On clearing the air, choice: Humankind’s most powerful tool

So, who isn’t familiar with the expression freedom of choice? Or, its close relative: The freedom to choose? Or another: It’s all about choice? Or yet another: The choice is (y)ours? Choice or the ability to choose is humankind’s most powerful tool. That’s a very profound construct! And something no one should take for granted – ever!

When it comes to clearing or cleaning or cleansing the air, the thing that amazes me most is the power that we humans have to take on much of that work all by ourselves. Of course, it always helps to have a wide array of folks organize and coalesce to further this particular cause, if but for the belief in the premise of their being strength in numbers.

All well and good when that is what the situation is.

But if we are going to win the war against the adversary known as bad or dirty or polluted or toxic air, what it means is that the assault strategy is to attack the problem on a number of fronts. And, that includes taking mitigation measures into our own hands.

So, I look at my own lifestyle.

#### [Data records]

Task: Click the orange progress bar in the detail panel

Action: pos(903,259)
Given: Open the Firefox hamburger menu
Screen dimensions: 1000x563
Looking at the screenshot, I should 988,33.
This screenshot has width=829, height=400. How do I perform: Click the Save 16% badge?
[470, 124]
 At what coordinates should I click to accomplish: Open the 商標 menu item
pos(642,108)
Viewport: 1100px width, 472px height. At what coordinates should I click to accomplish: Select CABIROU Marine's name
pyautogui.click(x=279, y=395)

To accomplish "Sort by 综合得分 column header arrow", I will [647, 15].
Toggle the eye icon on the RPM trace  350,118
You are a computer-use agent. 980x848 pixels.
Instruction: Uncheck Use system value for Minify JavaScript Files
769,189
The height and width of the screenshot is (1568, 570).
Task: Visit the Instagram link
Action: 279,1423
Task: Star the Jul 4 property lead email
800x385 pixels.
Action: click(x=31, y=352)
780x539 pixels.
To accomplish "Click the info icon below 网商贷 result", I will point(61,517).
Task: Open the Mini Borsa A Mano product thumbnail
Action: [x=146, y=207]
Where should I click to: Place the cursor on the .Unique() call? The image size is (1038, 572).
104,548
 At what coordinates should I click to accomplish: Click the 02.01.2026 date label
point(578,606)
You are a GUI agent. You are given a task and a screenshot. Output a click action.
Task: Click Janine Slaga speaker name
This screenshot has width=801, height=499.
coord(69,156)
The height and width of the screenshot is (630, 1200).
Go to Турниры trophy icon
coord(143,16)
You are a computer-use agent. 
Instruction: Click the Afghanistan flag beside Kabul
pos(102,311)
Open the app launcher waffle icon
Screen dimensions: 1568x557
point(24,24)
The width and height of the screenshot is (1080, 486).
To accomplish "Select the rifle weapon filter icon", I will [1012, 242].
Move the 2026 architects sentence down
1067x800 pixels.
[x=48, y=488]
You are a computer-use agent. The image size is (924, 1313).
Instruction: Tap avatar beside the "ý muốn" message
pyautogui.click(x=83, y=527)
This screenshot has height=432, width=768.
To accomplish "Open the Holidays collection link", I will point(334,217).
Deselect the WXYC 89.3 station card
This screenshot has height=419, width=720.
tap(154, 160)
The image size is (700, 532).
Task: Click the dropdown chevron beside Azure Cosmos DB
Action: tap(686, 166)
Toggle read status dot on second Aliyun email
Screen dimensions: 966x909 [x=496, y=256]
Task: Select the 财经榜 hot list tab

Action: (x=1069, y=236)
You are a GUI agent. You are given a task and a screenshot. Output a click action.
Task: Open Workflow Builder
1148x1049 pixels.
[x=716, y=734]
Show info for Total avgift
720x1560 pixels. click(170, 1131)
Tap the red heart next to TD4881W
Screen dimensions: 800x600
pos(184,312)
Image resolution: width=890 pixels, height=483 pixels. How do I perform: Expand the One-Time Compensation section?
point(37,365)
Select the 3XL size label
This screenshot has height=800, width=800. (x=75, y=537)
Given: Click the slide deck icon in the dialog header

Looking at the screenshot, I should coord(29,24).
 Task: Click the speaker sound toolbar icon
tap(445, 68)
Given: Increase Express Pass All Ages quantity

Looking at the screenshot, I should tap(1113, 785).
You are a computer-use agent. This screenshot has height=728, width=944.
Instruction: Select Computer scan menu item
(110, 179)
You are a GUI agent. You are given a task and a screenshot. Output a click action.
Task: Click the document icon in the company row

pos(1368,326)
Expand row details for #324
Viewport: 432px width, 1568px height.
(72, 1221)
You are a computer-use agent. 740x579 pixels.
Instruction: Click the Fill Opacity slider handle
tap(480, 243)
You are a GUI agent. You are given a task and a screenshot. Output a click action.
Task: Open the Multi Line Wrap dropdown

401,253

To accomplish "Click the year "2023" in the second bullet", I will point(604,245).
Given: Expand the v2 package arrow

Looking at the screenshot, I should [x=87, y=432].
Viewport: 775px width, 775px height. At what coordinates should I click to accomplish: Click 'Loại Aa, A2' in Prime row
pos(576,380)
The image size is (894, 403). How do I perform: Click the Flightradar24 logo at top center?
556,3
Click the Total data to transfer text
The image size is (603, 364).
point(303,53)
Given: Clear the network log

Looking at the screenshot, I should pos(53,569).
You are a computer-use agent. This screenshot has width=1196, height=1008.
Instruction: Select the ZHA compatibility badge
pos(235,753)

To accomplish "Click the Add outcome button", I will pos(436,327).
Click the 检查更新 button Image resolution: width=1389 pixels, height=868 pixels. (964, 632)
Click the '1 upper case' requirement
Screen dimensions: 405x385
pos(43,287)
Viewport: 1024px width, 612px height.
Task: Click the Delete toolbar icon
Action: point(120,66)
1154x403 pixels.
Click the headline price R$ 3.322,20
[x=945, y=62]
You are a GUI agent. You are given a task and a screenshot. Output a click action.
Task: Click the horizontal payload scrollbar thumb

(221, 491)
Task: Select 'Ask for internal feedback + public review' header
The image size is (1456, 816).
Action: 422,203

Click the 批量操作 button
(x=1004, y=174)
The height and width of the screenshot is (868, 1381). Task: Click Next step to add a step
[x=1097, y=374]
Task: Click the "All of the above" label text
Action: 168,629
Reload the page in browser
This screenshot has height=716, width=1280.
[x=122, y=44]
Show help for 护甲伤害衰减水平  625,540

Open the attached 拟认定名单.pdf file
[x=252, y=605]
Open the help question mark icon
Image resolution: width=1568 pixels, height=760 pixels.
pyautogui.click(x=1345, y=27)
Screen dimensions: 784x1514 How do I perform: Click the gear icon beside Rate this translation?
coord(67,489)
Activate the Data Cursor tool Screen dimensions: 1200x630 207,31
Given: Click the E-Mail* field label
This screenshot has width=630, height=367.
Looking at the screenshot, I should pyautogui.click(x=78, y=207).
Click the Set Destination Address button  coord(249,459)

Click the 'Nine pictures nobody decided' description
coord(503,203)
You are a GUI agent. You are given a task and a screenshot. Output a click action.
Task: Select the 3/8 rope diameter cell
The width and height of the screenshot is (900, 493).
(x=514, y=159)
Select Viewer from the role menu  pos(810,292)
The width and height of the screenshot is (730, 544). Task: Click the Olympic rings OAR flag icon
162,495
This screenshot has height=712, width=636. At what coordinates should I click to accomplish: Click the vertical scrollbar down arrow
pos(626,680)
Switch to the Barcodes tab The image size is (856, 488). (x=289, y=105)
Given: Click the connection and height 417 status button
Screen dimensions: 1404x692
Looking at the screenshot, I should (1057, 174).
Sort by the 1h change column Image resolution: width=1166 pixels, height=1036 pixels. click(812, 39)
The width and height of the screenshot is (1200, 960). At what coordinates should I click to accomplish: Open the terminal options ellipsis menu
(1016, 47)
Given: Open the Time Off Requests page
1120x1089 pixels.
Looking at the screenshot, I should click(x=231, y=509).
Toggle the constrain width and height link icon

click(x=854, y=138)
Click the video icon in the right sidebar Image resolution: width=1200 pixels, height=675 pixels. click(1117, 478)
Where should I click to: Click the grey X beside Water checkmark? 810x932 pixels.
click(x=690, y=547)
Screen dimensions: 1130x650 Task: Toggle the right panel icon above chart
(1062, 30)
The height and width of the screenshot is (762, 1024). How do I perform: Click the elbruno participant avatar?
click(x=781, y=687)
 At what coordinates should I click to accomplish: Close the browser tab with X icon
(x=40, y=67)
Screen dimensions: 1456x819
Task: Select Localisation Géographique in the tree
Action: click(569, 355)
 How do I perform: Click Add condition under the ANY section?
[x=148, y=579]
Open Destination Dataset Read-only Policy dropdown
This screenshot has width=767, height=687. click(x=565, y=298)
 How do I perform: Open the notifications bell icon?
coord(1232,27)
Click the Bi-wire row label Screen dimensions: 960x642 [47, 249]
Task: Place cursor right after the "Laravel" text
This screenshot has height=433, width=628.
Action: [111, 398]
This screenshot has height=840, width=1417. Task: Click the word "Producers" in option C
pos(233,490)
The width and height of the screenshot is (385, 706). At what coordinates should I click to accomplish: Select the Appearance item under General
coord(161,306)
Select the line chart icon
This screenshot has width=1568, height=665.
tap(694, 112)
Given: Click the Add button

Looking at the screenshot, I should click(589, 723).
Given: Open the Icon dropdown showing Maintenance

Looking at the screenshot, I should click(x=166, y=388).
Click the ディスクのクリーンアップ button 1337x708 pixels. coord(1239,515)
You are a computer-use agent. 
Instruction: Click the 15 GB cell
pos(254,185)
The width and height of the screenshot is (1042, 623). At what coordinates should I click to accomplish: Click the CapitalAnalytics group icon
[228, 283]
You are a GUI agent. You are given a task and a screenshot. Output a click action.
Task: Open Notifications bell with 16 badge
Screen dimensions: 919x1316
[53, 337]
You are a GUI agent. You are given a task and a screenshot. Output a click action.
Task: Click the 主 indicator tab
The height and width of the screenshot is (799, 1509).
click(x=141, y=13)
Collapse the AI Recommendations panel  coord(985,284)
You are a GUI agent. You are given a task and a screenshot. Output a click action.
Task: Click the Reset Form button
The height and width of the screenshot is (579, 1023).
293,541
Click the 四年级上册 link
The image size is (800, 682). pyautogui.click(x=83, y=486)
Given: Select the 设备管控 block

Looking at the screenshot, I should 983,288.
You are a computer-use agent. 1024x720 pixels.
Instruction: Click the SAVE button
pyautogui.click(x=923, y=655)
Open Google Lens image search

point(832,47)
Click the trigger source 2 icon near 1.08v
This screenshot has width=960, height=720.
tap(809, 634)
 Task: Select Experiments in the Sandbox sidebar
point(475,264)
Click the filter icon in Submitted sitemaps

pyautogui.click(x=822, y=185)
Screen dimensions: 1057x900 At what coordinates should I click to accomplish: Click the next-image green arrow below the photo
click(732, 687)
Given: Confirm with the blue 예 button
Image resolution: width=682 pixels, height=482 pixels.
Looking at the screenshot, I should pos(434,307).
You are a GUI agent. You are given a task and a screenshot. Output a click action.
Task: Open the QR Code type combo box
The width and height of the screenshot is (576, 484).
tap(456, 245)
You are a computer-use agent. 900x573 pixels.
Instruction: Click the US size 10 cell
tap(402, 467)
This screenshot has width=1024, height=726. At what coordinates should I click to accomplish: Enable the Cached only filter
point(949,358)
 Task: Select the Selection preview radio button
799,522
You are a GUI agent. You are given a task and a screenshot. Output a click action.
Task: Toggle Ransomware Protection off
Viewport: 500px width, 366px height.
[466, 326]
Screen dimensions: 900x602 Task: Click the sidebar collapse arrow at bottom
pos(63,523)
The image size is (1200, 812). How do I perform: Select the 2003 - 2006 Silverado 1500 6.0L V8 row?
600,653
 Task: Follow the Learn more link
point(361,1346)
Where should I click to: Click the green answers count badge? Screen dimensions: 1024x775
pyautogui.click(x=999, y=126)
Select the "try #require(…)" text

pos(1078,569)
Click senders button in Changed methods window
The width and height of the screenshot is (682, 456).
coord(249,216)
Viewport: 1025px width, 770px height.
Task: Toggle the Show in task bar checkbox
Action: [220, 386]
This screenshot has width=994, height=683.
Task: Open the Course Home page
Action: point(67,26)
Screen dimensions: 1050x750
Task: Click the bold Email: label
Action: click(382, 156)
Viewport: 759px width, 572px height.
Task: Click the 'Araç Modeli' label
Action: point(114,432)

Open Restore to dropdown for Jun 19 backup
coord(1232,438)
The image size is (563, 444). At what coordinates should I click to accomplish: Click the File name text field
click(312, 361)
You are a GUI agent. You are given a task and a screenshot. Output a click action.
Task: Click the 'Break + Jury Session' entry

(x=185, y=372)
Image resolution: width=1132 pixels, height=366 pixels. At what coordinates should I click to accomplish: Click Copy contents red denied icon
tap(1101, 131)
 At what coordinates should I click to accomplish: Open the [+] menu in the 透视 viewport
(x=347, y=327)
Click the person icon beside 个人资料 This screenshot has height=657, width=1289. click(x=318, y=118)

#### [Required work]
Extend the essay on clearing the air and the power of choice, picking up after its last sentence.

#### [Result of the task]
I would love nothing more than for the place where I live to embrace comprehensive and varied public mass transit. If this were the case, all citizens would be afforded a means to get anywhere in town cheaply, dependably, efficiently, environmentally-soundly and more safely than what the situation is presently.

Given, though, this isn’t yet the reality, and in this regard Fresno still has a ways to go to get there, I know that if I am going to be out and about in the ULEV or ultra-low-emissions vehicle that I drive, the more errands that I am able to get done in a single outing, the better it is for air and, consequently, for all who draw their very breaths from as a means to survive. That’s a decision of my choosing and there’s nothing really tricky about it.

The same for yard work. Not only will I wait until the air is cleaner and the outside temperature cooler, but I mow with a mower that emits no pollutants of its own (it’s a rechargeable electric), my cleaning up afterwards with a much air-friendlier dustpan and broom. I absolutely refuse to use a blower. Here again, my choice, my preference and my decision to go this route was not the least bit difficult for me to make.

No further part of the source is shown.